It is Mind or the human intellect by the judgment or instinct of which the sense of hearing discriminates pleasant, that is consonant proportions from the unpleasant and dissonant, especially if he ponders carefully that proportions are entities of Reason, perceptible by reason alone, not by sense, and that to distinguish proportions, as form, from that which is proportioned, as matter, is the work of Mind.
Book III, Chapter I
Think back to Book I, where Kepler establishes which proportions are knowable to us in the plane, even if it's by a long series of operations, and which are truly unknowable, meaning that what we see as a “planar” figure is the shadow cast from a different geometry (click here to return to the Heptagon pedagogy). The inconstructibility of the heptagon was a sort of crack through which our minds could peer to catch a glimpse of the domain, which was actually generating what our eyes could see. However, even those various constructible figures fell into several different classes of knowledge, making them distinct and incommensurable with one another. The question then comes to mind: what sort of generating principle unites and orders these constructible, yet incommensurable figures, and their resultant proportions, into a single system? Here begins our study of harmony.

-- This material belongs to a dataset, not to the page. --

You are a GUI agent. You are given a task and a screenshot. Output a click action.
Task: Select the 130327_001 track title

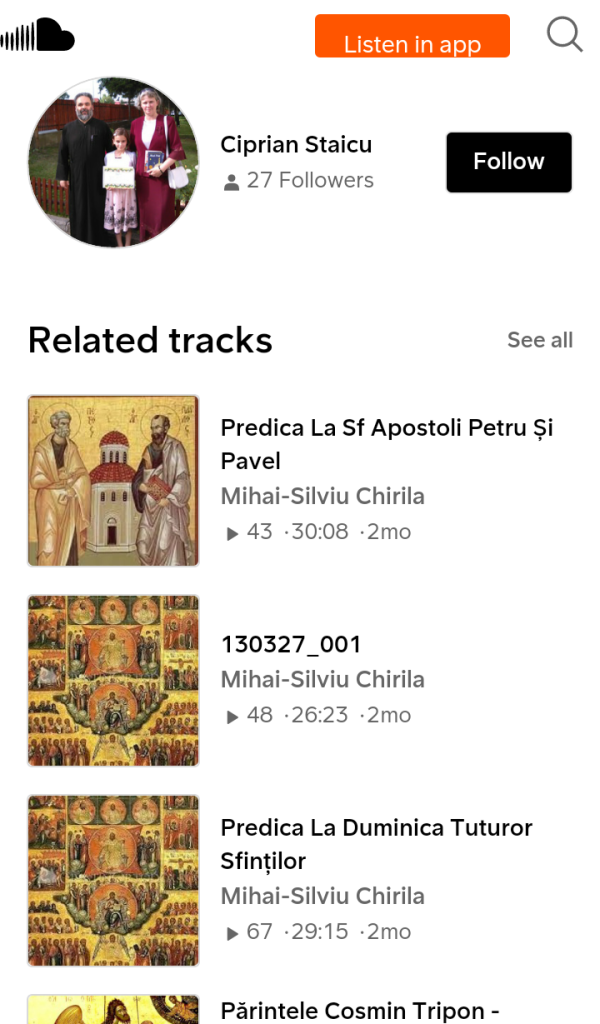[x=291, y=644]
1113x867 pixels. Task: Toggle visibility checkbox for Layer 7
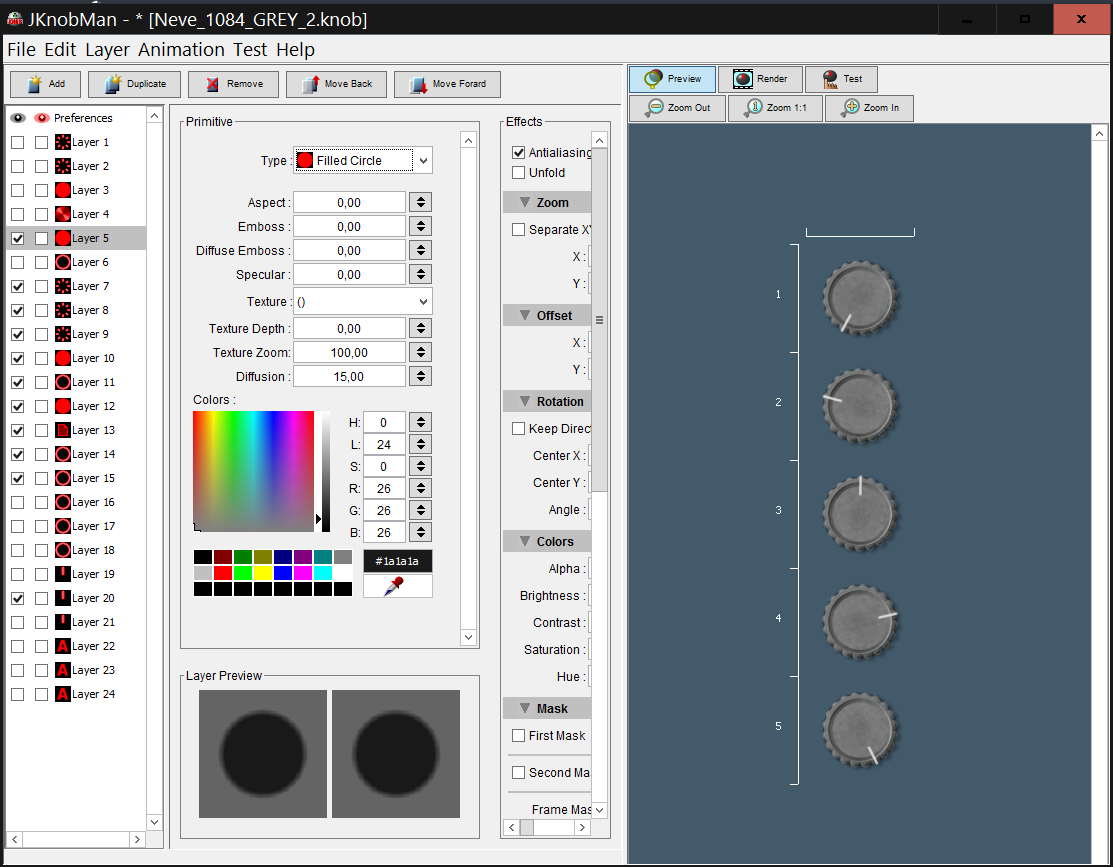[x=18, y=287]
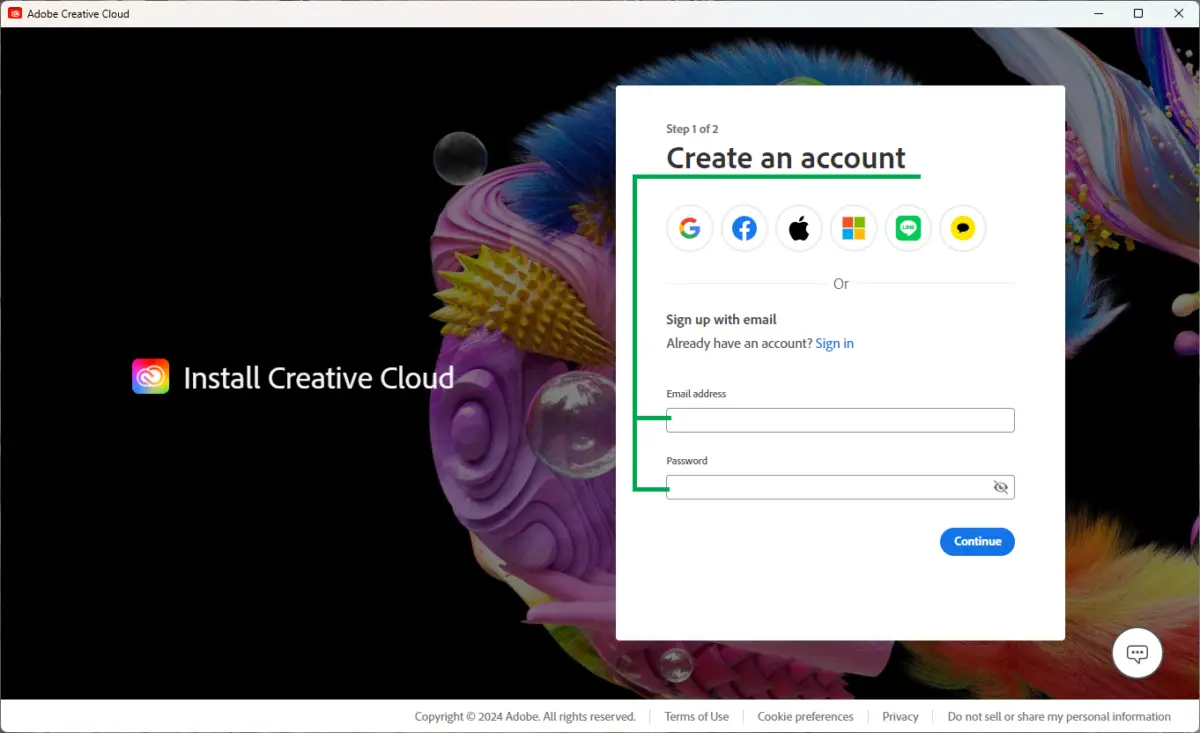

In the study of harmonies, we're not examining each proportion separately, but we're studying the relationships which arise among the proportions, and the creation of a single, organized system, our musical system, from them. We began to examine this in Book II.
As Kepler demonstrates in Book I, man can come to know a geometrical proportion through a process of reasoning and construction alone, since a relationship exists not in the things which are being compared, but only in the mind, which compares them. For example, it is quite impossible to see a quality like incommensurability by looking at two lines, but it can be known by the mind. Despite that, one may quickly realize that some senses are better equipped than others to help the mind perceive a thing like a proportion.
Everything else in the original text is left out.